The second open source issue pertains to how the solution will be coded. If the solution they acquire is vibecoded (ie, coded by an AI) then the code itself is not covered by copyright protection (at least for now). The litmus test I suppose will be the degree of human involvement in the final code passed on from the contractor to Infraestruturas de Portugal, but looking at the tight timescales for contract performance I think it is fair to assume the contractor will have to at least partially rely on AI to write the code for BIA. If that is the case, the code will indeed be 'open source' but not in the way Infraestruturas de Portugal thinks.
The use of LLM model(s) to power BIA also raises a third open source issue. There are no real open source LLM models out there. None of them actually have the code made freely available for checking and modifications. What is available out there are open weights models, which are not open source models despite Meta and others trying to brand them as such.
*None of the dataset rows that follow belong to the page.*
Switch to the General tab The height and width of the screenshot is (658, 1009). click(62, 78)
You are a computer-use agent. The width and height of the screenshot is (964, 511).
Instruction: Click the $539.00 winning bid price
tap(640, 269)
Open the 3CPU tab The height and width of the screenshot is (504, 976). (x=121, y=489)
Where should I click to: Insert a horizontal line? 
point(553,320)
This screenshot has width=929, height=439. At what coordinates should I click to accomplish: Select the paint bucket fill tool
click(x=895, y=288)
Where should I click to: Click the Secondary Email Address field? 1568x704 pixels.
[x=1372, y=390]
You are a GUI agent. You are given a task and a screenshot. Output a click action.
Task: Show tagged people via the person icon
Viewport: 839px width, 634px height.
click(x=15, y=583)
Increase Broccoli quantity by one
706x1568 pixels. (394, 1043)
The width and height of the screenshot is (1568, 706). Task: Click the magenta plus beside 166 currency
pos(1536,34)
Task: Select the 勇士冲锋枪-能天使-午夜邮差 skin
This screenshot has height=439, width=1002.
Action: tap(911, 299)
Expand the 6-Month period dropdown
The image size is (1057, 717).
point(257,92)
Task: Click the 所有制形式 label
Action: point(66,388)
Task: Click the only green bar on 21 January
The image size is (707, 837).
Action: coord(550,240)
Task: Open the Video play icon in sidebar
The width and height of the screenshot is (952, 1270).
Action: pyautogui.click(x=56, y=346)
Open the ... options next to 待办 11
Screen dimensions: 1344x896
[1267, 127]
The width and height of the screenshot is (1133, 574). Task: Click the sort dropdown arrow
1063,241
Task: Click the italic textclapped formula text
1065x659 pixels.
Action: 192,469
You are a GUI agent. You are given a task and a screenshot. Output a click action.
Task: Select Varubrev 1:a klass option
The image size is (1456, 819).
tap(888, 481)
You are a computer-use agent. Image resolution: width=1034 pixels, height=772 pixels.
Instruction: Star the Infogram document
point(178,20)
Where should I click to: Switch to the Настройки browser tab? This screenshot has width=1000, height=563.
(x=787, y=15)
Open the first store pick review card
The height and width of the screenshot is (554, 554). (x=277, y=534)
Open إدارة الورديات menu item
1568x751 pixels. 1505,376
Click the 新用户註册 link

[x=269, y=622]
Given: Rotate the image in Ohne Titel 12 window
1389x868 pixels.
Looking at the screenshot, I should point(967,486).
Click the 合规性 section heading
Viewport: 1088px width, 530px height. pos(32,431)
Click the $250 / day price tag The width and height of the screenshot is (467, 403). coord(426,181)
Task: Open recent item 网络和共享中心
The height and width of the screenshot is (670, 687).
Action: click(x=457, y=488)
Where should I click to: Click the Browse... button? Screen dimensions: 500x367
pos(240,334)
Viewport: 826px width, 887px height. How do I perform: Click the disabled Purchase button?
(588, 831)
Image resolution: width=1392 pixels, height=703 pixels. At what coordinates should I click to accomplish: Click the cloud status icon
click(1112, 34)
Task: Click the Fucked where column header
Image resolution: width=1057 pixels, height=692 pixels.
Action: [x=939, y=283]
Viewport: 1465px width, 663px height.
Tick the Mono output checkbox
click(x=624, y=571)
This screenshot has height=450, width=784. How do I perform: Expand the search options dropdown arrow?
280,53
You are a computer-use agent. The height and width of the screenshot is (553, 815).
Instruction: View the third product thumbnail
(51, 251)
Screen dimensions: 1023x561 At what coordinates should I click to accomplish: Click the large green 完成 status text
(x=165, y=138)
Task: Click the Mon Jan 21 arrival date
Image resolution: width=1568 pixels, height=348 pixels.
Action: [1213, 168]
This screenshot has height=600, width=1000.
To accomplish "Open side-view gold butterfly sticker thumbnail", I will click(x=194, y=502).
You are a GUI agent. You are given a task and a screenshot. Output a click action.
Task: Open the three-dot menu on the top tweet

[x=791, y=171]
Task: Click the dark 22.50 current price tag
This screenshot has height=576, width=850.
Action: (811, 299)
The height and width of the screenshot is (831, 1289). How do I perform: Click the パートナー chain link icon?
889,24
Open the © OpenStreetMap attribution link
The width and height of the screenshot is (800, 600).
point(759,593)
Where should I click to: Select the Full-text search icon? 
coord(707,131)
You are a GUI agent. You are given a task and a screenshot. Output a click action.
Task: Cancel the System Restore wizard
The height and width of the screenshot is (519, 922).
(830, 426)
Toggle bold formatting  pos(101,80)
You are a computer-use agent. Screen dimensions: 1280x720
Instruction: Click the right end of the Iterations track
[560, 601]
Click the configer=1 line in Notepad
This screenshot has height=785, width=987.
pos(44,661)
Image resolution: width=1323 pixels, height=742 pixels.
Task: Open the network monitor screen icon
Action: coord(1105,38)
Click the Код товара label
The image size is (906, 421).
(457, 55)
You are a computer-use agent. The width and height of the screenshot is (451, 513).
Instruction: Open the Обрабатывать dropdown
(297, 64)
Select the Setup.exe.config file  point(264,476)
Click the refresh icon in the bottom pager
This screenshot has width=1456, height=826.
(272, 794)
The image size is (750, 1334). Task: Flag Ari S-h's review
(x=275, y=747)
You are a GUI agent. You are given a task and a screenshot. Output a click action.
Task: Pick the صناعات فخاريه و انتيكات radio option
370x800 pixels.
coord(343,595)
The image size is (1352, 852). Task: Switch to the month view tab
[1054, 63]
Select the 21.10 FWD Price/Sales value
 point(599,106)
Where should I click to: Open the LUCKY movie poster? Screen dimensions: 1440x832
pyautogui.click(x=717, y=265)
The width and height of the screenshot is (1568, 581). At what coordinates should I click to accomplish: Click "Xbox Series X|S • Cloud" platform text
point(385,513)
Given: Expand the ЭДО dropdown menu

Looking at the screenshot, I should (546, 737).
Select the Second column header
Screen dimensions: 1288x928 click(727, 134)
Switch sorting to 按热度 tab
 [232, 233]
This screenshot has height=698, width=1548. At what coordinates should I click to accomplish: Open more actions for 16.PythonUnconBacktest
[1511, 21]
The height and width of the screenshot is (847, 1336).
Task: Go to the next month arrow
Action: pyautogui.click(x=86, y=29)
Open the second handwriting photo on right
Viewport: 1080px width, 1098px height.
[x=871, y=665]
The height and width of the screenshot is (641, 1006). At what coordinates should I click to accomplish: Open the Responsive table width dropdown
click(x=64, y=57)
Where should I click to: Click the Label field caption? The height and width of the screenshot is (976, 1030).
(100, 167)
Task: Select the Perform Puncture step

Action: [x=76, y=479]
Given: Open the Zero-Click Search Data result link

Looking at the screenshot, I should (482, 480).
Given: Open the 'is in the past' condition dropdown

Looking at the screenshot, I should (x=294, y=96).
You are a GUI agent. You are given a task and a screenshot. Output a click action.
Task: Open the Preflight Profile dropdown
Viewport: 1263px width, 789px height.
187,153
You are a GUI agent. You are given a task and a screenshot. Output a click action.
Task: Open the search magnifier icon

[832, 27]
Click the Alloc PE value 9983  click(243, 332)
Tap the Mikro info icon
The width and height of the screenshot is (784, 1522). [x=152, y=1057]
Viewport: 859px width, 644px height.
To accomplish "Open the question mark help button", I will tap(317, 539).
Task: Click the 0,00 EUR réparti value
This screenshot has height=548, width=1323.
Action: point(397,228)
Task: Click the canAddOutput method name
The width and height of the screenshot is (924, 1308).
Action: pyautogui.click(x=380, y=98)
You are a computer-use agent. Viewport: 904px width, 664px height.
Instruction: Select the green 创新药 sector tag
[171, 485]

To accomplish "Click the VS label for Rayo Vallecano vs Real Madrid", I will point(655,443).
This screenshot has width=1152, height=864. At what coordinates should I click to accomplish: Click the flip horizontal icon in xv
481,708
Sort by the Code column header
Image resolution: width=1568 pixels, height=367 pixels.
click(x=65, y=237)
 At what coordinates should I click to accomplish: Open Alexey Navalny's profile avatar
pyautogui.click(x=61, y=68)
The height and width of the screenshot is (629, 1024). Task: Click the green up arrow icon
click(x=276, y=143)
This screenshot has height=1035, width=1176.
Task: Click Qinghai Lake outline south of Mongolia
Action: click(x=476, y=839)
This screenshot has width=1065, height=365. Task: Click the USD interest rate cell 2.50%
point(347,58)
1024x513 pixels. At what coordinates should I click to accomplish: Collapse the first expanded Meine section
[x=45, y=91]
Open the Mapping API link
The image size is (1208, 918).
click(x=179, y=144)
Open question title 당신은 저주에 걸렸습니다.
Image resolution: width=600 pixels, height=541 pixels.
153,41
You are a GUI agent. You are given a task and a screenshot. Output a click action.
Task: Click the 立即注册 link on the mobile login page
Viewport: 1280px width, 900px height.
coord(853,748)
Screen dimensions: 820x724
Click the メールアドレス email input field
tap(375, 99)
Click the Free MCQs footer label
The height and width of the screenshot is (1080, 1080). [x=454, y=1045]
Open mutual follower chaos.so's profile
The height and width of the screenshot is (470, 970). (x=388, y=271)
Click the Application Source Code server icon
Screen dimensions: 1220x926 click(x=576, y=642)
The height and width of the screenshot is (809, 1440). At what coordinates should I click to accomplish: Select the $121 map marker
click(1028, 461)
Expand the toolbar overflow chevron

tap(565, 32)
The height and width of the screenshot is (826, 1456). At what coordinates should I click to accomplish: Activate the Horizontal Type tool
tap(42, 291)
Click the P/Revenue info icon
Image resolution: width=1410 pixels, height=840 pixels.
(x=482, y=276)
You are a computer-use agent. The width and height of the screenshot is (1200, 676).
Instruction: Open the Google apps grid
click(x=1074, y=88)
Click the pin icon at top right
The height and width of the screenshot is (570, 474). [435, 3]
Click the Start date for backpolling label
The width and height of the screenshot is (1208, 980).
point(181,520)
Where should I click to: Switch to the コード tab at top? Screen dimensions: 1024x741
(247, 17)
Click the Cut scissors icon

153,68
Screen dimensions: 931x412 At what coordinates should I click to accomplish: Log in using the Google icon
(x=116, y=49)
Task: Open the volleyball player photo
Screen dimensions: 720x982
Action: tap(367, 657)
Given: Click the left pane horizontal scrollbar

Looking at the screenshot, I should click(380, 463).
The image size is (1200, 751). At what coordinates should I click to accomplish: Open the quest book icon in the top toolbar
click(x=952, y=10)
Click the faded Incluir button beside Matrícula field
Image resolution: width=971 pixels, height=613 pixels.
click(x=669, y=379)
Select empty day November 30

This is a common misunderstanding when discussing open source and LLMs. Open weights is not open source!
Open weights means only the training parameters are disclosed, but not the training code, datasets or the internal architecture of the model. Open weights models are useful because they usually come with liberal licenses associated with them and can be fine-tuned for specific purposes. So, if we go back to the maximalist licensing requirement from Infraestruturas de Portugal, you cannot really audit the code of an open-weight LLM and its code is not customisable,ie their architecture cannot be changed. They can be built upon and fine-tuned, but that is a different thing. Here's a nice writeup about the difference between open source and open weights, although from a US IP perspective.
As for the benefits and drawbacks of the open weight models, we will be looking at them tomorrow.